The Della Grazzia had docked in Hydra’s little funnel of a harbour on the night of 18 August. Diana and Rosa were woken at dawn by the first arrival of fish and vegetables, “turning the whole waterfront into a coloured flower-bed.” The distant mountains were already burned white by the sun. By mid-morning, Diana had urged Rosa to go with her for a stroll in the town. Dressed in a sleeveless blue shift and wearing a red baseball cap, Diana, with Rosa in white T-shirt and shorts, left the boat, still reasonably sure that the paparazzi were a good distance away. There weren’t many people on the streets as the women followed the convolutions and curves of the town’s labyrinthine walls and coiling stone staircases. To get out of the fierce heat they stepped into the cool interior of a shop.
The shopkeeper recognized Diana and insisted the two women sit down. “Do you realize the whole country is looking for you?” he warned, and suggested they return to the safety of their boat.
As they passed a café on their way back to the Della Grazzia, a man recognized Diana, leaped out of his chair and took a picture. Diana grabbed Rosa’s arm and quickened her pace to a near run. She was furious. “That’s it,” she said. “All over the front pages tomorrow.” Rosa tried to reassure her that the man had been an ordinary tourist and that she was wrong.
That evening on the news they heard one newspaper had made an offer of 280 million drachmas (about $700,000) for any picture of Diana taken on this holiday. Neither could believe what they were hearing. It was as though a bounty had been put on her head.
For the majority of the cruise Diana had gone without makeup, but two hours before they were due to arrive in Piraeus she went into her cabin to put on her public face, blow-dry her hair, and iron the dress she had brought along, a chore she seemed content to do herself. Dodi was not in Piraeus to meet her, but one of the al Fayed limousines and several solid-looking bodyguards were. She needed them: her arrival in the harbour had sparked off a mob scene. The picture of the two women strolling through the streets of Hydra had already appeared in the morning editions of the press.
“It’s unbelievable,” Rosa cried.
“I’m being hunted, Rosa,” Diana replied. “When you get back to London I want you to write about it for Dominic.” Rosa promised she would. They flew on the Harrods jet to Nice where she was to meet Dodi, and Rosa would continue to London. When the stewardess brought each of them a tin of caviar, Diana gave hers to Rosa. “You see, I know I’ll be having some for dinner.” She smiled.

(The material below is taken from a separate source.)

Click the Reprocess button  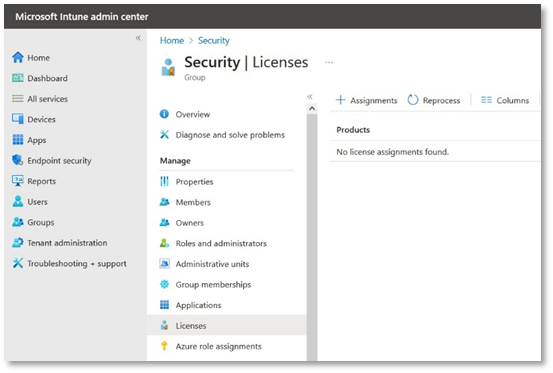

She was pleased to be reunited with Dodi. The two were to board the Jonikal the following day, 21 August, for their nine-day cruise. Since they had been apart they had spoken several times a day, their conversations filled with laughter. Once, when he had left a message on her mobile answering-machine, she had played it for Rosa to hear “his wonderful voice.” But when he left his next message, a list of expensive presents he had for her, she was angry. “That’s not what I want, Rosa. It makes me uneasy,” she confided. “I don’t want to be bought. I have everything I want. I just want someone to be there for me, to make me feel safe and secure.” She was confident in her plans to go on with her work, “which will be more important than ever because the world that Dodi inhabits is so far removed from reality.”
She might have added that hers was, too.